--- Your objective ---
In the entries below, change every "Viewport" to "Screen size" and leave all other text unchanged.

--- Entries provided ---
— Start —

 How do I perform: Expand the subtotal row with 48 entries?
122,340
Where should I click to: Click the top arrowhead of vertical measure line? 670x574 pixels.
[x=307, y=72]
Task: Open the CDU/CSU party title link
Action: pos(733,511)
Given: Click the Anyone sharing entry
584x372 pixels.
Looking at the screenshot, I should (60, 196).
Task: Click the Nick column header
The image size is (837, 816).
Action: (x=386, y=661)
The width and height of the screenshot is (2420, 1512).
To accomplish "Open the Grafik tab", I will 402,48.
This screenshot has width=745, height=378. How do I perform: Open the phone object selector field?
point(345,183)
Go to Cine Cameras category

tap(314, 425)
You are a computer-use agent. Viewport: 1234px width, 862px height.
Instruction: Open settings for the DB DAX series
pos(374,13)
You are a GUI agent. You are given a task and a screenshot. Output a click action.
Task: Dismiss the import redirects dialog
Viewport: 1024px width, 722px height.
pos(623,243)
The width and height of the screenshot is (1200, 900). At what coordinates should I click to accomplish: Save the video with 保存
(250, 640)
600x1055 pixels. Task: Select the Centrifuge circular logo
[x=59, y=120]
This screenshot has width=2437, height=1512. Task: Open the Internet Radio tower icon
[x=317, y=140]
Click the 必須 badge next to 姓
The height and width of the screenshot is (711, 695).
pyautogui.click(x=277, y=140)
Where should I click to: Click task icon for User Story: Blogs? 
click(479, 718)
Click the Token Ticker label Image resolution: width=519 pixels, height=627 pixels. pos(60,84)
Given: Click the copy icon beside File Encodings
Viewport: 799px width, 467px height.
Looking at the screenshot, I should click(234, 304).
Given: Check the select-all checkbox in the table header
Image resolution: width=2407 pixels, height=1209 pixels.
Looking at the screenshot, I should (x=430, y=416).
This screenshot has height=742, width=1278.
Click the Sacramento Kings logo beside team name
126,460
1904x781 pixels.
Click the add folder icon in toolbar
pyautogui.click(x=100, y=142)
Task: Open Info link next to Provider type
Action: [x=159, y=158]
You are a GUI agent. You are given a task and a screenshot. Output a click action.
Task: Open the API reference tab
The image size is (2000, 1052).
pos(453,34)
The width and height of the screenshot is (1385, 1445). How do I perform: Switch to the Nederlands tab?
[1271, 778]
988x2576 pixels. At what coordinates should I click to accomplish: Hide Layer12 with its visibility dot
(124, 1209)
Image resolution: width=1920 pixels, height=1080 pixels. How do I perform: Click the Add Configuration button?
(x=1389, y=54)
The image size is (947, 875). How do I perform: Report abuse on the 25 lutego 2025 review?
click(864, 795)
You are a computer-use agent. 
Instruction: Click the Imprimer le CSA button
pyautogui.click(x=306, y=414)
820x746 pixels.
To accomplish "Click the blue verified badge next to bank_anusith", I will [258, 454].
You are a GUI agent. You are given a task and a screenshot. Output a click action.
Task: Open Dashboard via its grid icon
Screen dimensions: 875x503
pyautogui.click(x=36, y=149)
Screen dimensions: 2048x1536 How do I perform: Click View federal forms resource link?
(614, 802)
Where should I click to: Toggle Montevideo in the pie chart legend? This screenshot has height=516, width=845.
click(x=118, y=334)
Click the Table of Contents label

— End —

--- Exercise answer ---
 How do I perform: Expand the subtotal row with 48 entries?
122,340
Where should I click to: Click the top arrowhead of vertical measure line? 670x574 pixels.
[x=307, y=72]
Task: Open the CDU/CSU party title link
Action: pos(733,511)
Given: Click the Anyone sharing entry
584x372 pixels.
Looking at the screenshot, I should (60, 196).
Task: Click the Nick column header
The image size is (837, 816).
Action: (x=386, y=661)
The width and height of the screenshot is (2420, 1512).
To accomplish "Open the Grafik tab", I will 402,48.
This screenshot has width=745, height=378. How do I perform: Open the phone object selector field?
point(345,183)
Go to Cine Cameras category

tap(314, 425)
You are a computer-use agent. Screen size: 1234px width, 862px height.
Instruction: Open settings for the DB DAX series
pos(374,13)
You are a GUI agent. You are given a task and a screenshot. Output a click action.
Task: Dismiss the import redirects dialog
Screen size: 1024px width, 722px height.
pos(623,243)
The width and height of the screenshot is (1200, 900). At what coordinates should I click to accomplish: Save the video with 保存
(250, 640)
600x1055 pixels. Task: Select the Centrifuge circular logo
[x=59, y=120]
This screenshot has width=2437, height=1512. Task: Open the Internet Radio tower icon
[x=317, y=140]
Click the 必須 badge next to 姓
The height and width of the screenshot is (711, 695).
pyautogui.click(x=277, y=140)
Where should I click to: Click task icon for User Story: Blogs? 
click(479, 718)
Click the Token Ticker label Image resolution: width=519 pixels, height=627 pixels. pos(60,84)
Given: Click the copy icon beside File Encodings
Screen size: 799px width, 467px height.
Looking at the screenshot, I should click(234, 304).
Given: Check the select-all checkbox in the table header
Image resolution: width=2407 pixels, height=1209 pixels.
Looking at the screenshot, I should (x=430, y=416).
This screenshot has height=742, width=1278.
Click the Sacramento Kings logo beside team name
126,460
1904x781 pixels.
Click the add folder icon in toolbar
pyautogui.click(x=100, y=142)
Task: Open Info link next to Provider type
Action: [x=159, y=158]
You are a GUI agent. You are given a task and a screenshot. Output a click action.
Task: Open the API reference tab
The image size is (2000, 1052).
pos(453,34)
The width and height of the screenshot is (1385, 1445). How do I perform: Switch to the Nederlands tab?
[1271, 778]
988x2576 pixels. At what coordinates should I click to accomplish: Hide Layer12 with its visibility dot
(124, 1209)
Image resolution: width=1920 pixels, height=1080 pixels. How do I perform: Click the Add Configuration button?
(x=1389, y=54)
The image size is (947, 875). How do I perform: Report abuse on the 25 lutego 2025 review?
click(864, 795)
You are a computer-use agent. 
Instruction: Click the Imprimer le CSA button
pyautogui.click(x=306, y=414)
820x746 pixels.
To accomplish "Click the blue verified badge next to bank_anusith", I will [258, 454].
You are a GUI agent. You are given a task and a screenshot. Output a click action.
Task: Open Dashboard via its grid icon
Screen dimensions: 875x503
pyautogui.click(x=36, y=149)
Screen dimensions: 2048x1536 How do I perform: Click View federal forms resource link?
(614, 802)
Where should I click to: Toggle Montevideo in the pie chart legend? This screenshot has height=516, width=845.
click(x=118, y=334)
Click the Table of Contents label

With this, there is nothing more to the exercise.